Will the Anointed Experts Get It Wrong Again?

The emergence of the new Omicron coronavirus strain is roiling financial and precious metals markets. Investors fear government health officials will order…

The emergence of the new Omicron coronavirus strain is roiling financial and precious metals markets. Investors fear government health officials will order new lockdowns to try to contain it.

Never mind that previous lockdowns don’t appear to have worked. Some of the most draconian were imposed by Michigan governor Gretchen Whitmer. Her state now records the nation’s highest seven-day rate of infections.

Are Lockdowns Coming?

The so-called experts who craft official guidance, such as Dr. Anthony Fauci, have been wrong at every turn.

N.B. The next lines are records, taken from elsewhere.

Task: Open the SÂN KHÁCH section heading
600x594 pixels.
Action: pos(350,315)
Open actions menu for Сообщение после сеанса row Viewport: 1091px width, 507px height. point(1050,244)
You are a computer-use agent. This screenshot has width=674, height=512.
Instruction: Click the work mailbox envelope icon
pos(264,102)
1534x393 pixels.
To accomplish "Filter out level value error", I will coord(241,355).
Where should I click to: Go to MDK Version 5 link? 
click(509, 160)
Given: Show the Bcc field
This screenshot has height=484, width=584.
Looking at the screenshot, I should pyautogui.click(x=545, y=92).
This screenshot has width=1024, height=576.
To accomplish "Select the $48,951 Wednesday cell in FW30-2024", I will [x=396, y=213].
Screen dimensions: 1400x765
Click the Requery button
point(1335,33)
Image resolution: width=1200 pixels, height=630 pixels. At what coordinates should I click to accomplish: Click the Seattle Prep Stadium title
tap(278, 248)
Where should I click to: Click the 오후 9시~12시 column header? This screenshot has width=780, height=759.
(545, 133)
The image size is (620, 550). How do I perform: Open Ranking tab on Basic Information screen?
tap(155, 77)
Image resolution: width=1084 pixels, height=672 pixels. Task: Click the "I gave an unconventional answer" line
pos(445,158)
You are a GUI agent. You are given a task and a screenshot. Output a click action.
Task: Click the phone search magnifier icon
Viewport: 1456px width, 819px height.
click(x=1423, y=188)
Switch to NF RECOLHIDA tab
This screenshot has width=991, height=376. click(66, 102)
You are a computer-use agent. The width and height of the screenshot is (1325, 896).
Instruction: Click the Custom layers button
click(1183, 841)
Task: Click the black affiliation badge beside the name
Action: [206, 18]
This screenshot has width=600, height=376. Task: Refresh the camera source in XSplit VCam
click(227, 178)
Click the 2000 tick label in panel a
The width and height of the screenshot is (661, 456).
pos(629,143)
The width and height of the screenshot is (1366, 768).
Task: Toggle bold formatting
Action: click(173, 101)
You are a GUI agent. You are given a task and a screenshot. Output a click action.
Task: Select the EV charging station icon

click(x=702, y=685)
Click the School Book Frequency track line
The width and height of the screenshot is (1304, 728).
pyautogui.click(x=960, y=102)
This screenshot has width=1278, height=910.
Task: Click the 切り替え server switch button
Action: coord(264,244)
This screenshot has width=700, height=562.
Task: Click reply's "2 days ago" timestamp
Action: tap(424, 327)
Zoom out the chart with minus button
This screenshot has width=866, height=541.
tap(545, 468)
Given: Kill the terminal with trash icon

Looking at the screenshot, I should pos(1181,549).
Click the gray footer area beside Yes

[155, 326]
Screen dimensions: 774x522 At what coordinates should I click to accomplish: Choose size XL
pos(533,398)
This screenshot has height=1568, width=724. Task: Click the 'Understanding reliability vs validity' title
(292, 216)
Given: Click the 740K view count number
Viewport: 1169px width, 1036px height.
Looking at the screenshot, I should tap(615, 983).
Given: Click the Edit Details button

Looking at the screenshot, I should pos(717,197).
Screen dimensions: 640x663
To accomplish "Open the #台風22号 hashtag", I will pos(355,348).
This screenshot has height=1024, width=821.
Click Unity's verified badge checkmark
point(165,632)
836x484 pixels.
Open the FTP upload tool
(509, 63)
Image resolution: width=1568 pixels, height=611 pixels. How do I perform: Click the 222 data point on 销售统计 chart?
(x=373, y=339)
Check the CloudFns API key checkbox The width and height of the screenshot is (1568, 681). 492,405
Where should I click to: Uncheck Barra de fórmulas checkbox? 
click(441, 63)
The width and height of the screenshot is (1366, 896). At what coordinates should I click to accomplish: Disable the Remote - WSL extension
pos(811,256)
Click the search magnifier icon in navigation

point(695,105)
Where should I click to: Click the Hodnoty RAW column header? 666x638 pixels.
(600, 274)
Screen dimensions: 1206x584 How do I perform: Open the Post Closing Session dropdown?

The list of things they have gotten wrong about COVID-19 would be too extensive to document here. But their credibility on everything from the origins of the virus to the effectiveness of masks, social distancing, and vaccines has been shot.

All the while, the virus seems to defy all attempts to predict its upturns, downturns, and breakout variants.

Back in the summer of 2020, when public health authorities were ordering churches and schools closed, and weddings and funeral services cancelled, they inexplicably endorsed mass civil unrest by Black Lives Matter protestors.

The extent to which the riots helped spread the virus is unknown, but they helped unleash a record-breaking surge in violent crime that is still ongoing.

Now the experts are worried that a recent wave of organized looting sprees…is being called looting.

According to San Francisco’s ABC7, “Experts caution use of ‘looting’ in describing rash of Bay Area smash and grabs.”

Much of what gets pushed by the mainstream media as expert opinion is not grounded in sound science at all. The good news is that because the bias has become so blatant, more people are seeing through it.

More people are becoming skeptical of official pronouncements – be they from government health bureaucrats or central bankers.

The Federal Reserve has certainly lost credibility on inflation being transitory. The White House has lost credibility on the economy being strong. And Wall Street may lose credibility with investors if artificially high valuations do prove to be transitory.

Markets are inherently unpredictable.

Holding gold and silver bullion is a great antidote to many of the threats currently facing financial markets. However, prudent investors should be skeptical even of experts who tout precious metals. (Including us!)

If you’re stacking gold and silver coins based solely on the price forecast of some guru, then you may be doing the right thing for the wrong reasons.

If the guru changes his forecast, will you suddenly change your investment strategy (perhaps at the exact wrong time)?

While there may be a place in your portfolio for trading and speculation, the purpose of a core precious metals holding is to protect against unpredictable events at all times.

The case for having such a holding is based on the very modest proposition that you don’t know what will happen next – and neither does any expert.